Когда Элизабет умирала, моя мать была с ней рядом и держала её за руку. Бабушка была настолько слаба, что едва могла двигать руками, но внезапно она подняла руки и сказала: «О, дитя моё, дитя моё, здесь Иисус!»
Моя мать удивилась и спросила: «Мама, ты видишь Иисуса?» «Да, — ответила она, — так же ясно, как я вижу тебя. Он прекрасен! Смотри, там справа вверху. Иисус там! О, есть свет в «Долине Смерти». Я вижу Иисуса, дитя моё! Он чудесен. Теперь я понимаю, почему все земное ничего не значит». И она сказала моей матери: «Теперь я понимаю, почему ты не захотела работать во всех этих организациях (потому что незадолго до этого моя мать пережила очень необычное общение с Богом, и Он увёл её из нескольких мирских организаций). О, я вижу Иисуса! Он чудесен!»
Когда моя бабушка умирала, ей было дано увидеть Иисуса. Когда видишь Иисуса, всё земное кажется ничтожным. Единственное, что будет важным, это был ли Иисус Христос в твоей жизни на первом месте. А перед смертью Он будет иметь для вас ещё большее значение, чем то, о котором я могу сказать вам сейчас.

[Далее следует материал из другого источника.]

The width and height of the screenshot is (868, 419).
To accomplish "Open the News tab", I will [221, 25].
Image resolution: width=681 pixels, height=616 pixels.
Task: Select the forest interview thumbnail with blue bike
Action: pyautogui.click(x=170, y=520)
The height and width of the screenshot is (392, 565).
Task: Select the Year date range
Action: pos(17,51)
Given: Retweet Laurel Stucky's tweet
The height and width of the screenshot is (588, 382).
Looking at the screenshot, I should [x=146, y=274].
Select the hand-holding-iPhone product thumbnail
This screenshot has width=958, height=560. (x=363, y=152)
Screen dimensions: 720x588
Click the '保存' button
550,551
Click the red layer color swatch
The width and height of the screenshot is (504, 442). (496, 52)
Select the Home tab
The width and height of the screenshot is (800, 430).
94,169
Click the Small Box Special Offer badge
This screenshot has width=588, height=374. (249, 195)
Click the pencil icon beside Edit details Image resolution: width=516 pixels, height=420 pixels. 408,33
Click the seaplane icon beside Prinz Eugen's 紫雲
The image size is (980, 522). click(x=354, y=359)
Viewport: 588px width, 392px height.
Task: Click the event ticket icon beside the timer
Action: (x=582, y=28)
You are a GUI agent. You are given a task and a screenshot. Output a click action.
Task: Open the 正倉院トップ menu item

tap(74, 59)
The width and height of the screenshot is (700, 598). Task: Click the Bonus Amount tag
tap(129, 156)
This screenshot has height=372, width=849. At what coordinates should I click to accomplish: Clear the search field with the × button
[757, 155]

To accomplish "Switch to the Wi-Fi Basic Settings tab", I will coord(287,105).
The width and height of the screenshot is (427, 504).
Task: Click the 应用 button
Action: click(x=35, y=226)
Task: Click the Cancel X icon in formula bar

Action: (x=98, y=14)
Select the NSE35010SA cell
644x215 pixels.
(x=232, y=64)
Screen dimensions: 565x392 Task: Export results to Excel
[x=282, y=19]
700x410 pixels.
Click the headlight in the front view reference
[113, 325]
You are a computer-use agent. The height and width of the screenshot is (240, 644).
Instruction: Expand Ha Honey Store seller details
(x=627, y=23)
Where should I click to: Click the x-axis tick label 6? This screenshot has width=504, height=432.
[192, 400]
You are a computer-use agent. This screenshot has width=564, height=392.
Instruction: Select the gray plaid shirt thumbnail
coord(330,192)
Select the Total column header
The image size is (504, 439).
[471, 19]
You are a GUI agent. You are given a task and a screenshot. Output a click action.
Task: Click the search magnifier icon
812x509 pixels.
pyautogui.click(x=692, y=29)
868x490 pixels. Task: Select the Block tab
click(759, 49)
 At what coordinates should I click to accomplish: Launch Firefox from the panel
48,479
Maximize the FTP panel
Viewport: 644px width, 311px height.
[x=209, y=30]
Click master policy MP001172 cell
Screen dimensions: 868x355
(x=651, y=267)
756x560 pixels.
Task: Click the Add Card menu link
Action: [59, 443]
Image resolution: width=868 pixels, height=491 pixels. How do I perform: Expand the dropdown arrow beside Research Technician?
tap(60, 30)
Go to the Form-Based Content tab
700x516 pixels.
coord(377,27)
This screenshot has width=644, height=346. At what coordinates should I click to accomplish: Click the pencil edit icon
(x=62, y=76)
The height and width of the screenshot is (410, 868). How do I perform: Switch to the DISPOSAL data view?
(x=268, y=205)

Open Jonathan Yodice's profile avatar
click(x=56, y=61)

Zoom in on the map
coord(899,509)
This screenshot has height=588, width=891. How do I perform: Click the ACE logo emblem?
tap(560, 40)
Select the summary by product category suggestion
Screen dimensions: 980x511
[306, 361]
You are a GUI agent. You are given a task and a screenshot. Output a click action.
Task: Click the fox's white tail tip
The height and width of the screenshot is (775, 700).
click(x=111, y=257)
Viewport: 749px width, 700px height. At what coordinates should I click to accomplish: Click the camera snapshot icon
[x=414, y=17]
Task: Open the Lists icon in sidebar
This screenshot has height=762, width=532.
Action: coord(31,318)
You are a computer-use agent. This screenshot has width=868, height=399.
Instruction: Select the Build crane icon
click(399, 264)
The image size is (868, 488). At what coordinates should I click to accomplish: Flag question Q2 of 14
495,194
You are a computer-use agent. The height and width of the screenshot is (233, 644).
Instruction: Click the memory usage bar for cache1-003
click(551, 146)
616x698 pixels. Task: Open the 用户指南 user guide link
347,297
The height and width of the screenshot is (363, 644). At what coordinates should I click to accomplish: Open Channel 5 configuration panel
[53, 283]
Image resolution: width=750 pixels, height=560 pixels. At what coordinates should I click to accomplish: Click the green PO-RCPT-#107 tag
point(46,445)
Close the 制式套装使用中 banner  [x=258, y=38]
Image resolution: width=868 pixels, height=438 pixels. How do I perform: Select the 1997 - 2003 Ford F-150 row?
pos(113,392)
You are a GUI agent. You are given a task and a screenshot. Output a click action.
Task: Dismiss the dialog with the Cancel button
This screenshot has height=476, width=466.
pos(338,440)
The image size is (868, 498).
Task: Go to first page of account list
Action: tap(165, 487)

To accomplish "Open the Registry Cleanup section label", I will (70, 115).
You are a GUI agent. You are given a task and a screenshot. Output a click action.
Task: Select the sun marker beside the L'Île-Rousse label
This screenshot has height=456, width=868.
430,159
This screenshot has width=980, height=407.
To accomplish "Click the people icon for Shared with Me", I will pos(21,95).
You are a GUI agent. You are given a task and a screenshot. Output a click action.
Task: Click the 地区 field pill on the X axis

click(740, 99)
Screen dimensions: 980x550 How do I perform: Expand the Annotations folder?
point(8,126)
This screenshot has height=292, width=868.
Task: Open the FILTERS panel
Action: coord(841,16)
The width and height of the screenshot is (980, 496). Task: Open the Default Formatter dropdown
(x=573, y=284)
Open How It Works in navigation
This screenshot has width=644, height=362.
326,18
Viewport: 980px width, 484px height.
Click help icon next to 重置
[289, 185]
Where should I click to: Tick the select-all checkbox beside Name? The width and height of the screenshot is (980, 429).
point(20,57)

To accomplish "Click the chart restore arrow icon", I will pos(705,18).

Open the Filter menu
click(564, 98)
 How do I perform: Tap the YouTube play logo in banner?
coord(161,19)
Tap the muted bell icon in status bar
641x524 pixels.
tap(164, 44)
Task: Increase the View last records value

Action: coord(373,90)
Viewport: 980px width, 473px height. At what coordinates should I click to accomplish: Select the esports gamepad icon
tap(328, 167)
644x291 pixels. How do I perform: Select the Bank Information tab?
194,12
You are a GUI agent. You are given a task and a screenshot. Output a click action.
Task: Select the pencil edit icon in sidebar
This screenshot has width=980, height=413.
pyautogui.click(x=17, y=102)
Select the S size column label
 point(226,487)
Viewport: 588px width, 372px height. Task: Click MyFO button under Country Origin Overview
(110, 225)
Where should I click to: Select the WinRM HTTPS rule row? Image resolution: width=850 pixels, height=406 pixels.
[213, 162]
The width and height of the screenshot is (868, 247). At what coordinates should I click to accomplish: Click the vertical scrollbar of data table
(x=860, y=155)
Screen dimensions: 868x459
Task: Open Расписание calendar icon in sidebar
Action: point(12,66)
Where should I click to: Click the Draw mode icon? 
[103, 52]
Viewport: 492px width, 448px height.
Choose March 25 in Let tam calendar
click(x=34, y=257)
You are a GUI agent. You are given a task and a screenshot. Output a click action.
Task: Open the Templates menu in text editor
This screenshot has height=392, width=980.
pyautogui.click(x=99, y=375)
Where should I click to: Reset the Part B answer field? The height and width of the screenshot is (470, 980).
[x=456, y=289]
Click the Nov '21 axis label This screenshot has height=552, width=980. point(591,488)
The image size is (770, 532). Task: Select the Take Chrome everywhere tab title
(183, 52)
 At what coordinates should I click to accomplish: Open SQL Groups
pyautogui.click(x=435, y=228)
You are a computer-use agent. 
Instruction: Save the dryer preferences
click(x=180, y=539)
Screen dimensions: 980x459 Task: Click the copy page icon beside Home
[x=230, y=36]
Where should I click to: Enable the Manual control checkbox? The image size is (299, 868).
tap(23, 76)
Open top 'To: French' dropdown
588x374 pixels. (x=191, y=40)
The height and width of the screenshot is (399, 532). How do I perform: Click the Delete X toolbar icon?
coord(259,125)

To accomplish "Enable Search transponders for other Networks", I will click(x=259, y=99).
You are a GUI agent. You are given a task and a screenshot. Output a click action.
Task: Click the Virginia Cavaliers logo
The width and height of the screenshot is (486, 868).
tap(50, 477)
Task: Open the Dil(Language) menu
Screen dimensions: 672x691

И всё-таки, когда я произношу эти слова,— даже когда я произношу эти слова, я знаю, что услышат меня лишь немногие. Когда я проповедую и в смирении изо всех сил стараюсь донести до людей тот совет, который даёт им Бог, я осознаю, что едва ли кто-нибудь слышит то, что я говорю. Как бы хорошо я ни проповедовал, какой бы сильной ни была моя вера, я могу сказать, когда я проповедую, бесовские силы похищают евангельские истины прямо из умов людей.
Когда заканчивается проповедь или учение, вместо того, чтобы смирить свои сердца, прихожане часто начинают говорить о фермах, автомобилях или про футбол. Вместо того, чтобы сокрушиться и воскликнуть: «О, Господи, я так нуждаюсь в Тебе!», они говорят о домашних делах, о детях, о работе. Обо всём, чем угодно, только не о Божьей воле и не о любви к Иисусу.
Возлюбленные, моё сердце разрывается то в одной, то в другой церкви, и так по всей стране. Мне дороги люди в каждой церкви. Они добры и щедры, они сделают всё для того, чтобы помочь вам, но очень немногие из них имеют в глубине своего сердца истинную суть христианства: самоотречение, крест, доверие и повиновение Богу. На всю церковь, может быть, найдется один человек, а, может быть, два или три, в сердце у которых истинная сущность христианства.
Если бы эти люди, кто мне так дорог, приняли эту истинную сущность христианства, их сердца разбились бы. Они бы горько рыдали. Это действительно так. Сердце моё обливается слезами, когда я вижу, как гибнет этот мир, и как далека церковь от Божьей воли. Иисус сказал: «Блаженны плачущие, ибо они утешатся». Но в некоторых, так называемых церквях, исповедуют как раз противоположное: после того, как проповедует муж Божий, часто раздаётся смех, начинаются разговоры на несерьёзные темы, а вместо того, чтобы плакать слезами покаяния, люди рассказывают анекдоты. «Блажен тот, кто имеет время для веселья и может развеселить людей».
О, друзья мои! Иисус взывал к людям Своего времени, но почти никто из лидеров церкви не услышал Его. Даже те немногие, которые были ближайшими последователями Иисуса, которые видели, как день за днем происходят чудеса, заснули в тот час, когда Он больше всего в них нуждался.
Иисус показывает мне, что так называемая церковь сегодня в духовном смысле находится в ещё более глубоком сне, чем сон апостолов в Гефсиманском саду. Подумайте об этом! Сегодня практически все церкви спят ещё глубже, чем спали апостолы тогда, когда они были больше всего нужны Иисусу, Я так благодарен своей бабушке за то, что сердце её бодрствовало для жизни во Христе настолько, что ещё здесь на земле, она смогла увидеть Иисуса. Слава Богу!